You can also reset all properties to their default values using the .Reset method.

        OpenDLG.Reset() '– will set the Dialogs properties to the default settings.

Then the next is .ShowDialog. As the name suggests, it will display the Open or Save Dialog window to the user.

Simply call it like this…


It will then show the dialog window.

But how do you know if the user pressed Open or if they pressed Cancel? Check out the code below…

        DialogResult = OpenDLG.ShowDialog

DialogResult will contain the result after the Dialog has been closed. So in other words if the user clicked Cancel, then DialogResult would would have that data.


        DialogResult = OpenDLG.ShowDialog()

        If DialogResult = Windows.Forms.DialogResult.OK Then

            MsgBox("User Pressed Open/OK!")

        ElseIf DialogResult = Windows.Forms.DialogResult.Cancel Then

            MsgBox("User canceled the action!")

        End If

After the user pressed Cancel or Open, it would throw one of the Messages depending on which was clicked.

One last feature is the Title feature. That is the text the user will see in the Dialogs titlebar  when it opens.

        OpenDLG.Title = "Here is MY Dialog!!"

Well I hope this brief tutorial was able to help you get an understanding of the File Dialog. Have fun!


Revised: 2015

7 thoughts on “Get Started with the SaveFileDialog and OpenFileDialog – VB.NET and Higher

  1. JG

    Dude, this code was pretty useless. I came here from a Google search trying to find out how to code the actual SaveFileDialog stuff and this just gives a basic overview of the options, it doesn’t talk at all about making the save actually work.

  2. Darvin

    JG, The Save File Dialog does not actually save the file. It is just a control to help you pick a file name to save to. Another object has to actually save the file. For a text file it would be System.IO.StreamWriter, for instance.

  3. Agustin


    I’m a bit confused with the title of your tutorial, it was saying that both openfiledialog and savefiledialog would be used, so anyway, I was wondering if you could point me towards where to learn how to save an actual file? I’m trying to save an xlsx (excel) file to later be used…

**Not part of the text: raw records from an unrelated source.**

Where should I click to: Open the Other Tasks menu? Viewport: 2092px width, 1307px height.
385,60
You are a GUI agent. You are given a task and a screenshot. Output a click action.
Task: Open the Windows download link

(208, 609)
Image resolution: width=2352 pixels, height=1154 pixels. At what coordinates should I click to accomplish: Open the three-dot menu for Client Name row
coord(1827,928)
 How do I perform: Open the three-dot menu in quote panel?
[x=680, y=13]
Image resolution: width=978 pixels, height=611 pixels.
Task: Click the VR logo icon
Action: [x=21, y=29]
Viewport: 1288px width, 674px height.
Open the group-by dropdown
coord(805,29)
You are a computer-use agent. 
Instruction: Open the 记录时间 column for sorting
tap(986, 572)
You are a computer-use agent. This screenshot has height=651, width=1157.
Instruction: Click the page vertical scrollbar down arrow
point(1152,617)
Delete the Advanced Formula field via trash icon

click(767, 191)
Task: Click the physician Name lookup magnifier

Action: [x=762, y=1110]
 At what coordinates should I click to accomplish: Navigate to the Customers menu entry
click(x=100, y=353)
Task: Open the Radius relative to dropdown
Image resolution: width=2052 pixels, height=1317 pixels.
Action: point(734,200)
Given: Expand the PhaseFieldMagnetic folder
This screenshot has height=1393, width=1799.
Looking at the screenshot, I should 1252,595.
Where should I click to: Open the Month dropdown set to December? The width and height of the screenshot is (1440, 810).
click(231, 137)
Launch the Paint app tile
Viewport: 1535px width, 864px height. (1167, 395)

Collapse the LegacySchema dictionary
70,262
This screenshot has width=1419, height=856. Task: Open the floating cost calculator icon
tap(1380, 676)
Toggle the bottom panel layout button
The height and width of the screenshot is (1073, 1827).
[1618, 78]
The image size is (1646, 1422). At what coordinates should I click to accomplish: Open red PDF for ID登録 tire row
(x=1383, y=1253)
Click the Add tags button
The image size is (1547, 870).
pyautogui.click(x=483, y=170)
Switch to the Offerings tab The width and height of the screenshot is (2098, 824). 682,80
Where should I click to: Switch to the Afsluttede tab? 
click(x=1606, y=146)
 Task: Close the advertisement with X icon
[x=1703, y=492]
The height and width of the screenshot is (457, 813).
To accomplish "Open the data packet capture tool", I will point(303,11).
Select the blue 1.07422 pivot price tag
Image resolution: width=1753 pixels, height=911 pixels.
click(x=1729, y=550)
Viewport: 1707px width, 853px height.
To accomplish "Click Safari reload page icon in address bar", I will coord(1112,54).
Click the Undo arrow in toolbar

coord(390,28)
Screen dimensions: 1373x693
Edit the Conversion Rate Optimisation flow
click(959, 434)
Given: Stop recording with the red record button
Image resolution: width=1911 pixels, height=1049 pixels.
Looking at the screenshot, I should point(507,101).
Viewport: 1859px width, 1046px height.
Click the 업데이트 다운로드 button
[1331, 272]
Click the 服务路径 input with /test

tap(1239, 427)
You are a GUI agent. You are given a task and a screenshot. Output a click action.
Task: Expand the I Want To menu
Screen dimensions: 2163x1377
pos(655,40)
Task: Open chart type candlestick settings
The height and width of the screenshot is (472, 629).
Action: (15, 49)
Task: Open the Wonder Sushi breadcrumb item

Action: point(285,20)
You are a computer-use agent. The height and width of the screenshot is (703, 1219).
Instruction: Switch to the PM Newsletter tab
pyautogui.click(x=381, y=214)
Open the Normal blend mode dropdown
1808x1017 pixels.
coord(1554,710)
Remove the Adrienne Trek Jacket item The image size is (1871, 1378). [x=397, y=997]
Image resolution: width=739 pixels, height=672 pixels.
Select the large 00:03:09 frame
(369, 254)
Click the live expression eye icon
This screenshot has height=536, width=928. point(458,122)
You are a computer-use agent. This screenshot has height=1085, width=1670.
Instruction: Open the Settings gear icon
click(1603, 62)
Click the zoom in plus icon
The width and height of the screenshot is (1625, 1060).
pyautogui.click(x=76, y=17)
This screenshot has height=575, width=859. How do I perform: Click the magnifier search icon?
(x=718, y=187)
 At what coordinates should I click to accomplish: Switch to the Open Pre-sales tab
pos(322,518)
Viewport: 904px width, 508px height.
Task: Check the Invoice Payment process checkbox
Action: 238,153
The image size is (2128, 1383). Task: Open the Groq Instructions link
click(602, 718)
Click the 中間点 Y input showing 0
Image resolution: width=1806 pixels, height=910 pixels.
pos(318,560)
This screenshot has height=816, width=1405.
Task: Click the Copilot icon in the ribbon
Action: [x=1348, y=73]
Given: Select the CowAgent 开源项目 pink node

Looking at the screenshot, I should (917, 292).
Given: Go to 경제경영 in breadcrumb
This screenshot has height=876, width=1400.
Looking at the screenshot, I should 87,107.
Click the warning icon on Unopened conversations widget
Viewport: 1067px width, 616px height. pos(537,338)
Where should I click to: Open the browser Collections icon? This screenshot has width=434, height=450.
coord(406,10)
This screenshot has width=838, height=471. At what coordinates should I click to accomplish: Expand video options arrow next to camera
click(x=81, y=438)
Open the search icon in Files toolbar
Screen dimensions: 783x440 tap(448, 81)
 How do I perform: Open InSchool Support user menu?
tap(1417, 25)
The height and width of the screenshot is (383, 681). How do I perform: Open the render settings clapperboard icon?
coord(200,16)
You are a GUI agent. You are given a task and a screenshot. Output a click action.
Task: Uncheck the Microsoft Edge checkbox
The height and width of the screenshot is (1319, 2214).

    Thank you kindly for your time and consideration

    yours truly,


  4. Jason Post author

    Hi Agustin, this article was on using the OpenFile and SaveFile dialog objects. Basically they are to provide a user interface for the user to select or specify a filename and path to/for a file.

    So you would have to write your own code to handle saving or opening the actual file itself. There are alot of options under the System.IO namespace for you to check out. Like the StreamWriter/StreamReader and so on.